Healthcare in Crisis
The plight of Nigeria’s most vulnerable is part of a bigger crisis in its healthcare system, where diabetes, hypertension, and many other chronic illnesses have almost become death sentences for poor people.
The humanitarian impact of Nigeria’s current economic crisis is what doctors like Dr. Fathia Ibrahim, who practices at the Welfare Hospital in Ajah, observe daily. “We see more patients coming in with advanced complications, often from lack of regular checkups or medications,” she told Allub Times.
She further describes the situation as dire. “Patients with hypertension or diabetes only come to us when their conditions become critical. This is because they can only afford to attend to themselves when it gets to a critical stage, and then it’s already too late to do anything.”

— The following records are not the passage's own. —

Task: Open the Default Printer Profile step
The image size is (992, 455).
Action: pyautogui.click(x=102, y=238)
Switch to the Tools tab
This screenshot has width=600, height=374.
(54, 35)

Pharmacist Musa Abdullahi in Iba also echoes her concerns and paints an equally grim picture. “Medications are now luxury items,” he says. “But now, drugs like insulin and antihypertensives are beyond the reach of many Nigerians. The burden falls on the patients, who are already struggling to survive,” he told Allub Times.
While the government has pledged reforms, little progress has been made. NGOs and community health programs offer some relief, but their reach is limited. “We need systemic change,” says Dr. Fathia. “Subsidized medications, affordable healthcare, investment in local drug production, and better overall living conditions are the only way forward.”
The Price of Survival
As the sun sets, Adedayo walks around his compound; the weight of his reality feels palpable in the quiet evening air as he watches the fading sunlight filled with birds singing while flying back to their nests.

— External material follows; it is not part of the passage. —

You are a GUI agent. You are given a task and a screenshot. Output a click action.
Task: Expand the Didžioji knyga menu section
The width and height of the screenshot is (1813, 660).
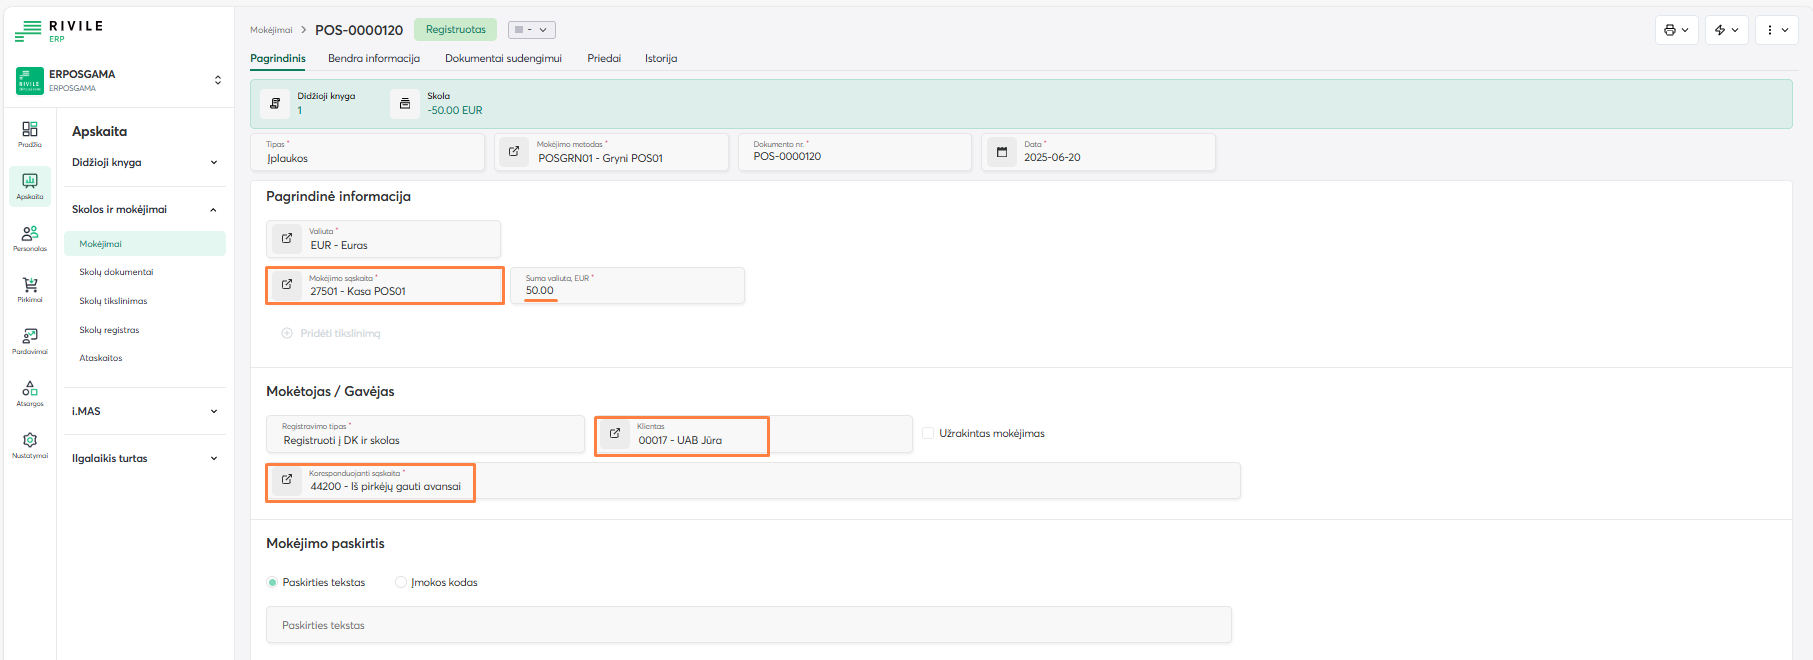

Across Nigeria, the price of survival is more than many can bear. For Adedayo and several others, survival has become a delicate balance of faith, resilience, and luck. Yet the resilience is waning under the crushing weight of Nigeria’s economic crisis.
His story is one of countless others across Nigeria, where rising healthcare costs and poverty are robbing people of their right to life. And as the sun dips below the horizon, Adedayo sits quietly, wondering what tomorrow will bring.
“All I want is to live a little longer, to see my grandchildren grow up,” he says, staring out at the road. “I hope Nigeria will really let me,” he said with a pitying smile on his aged face.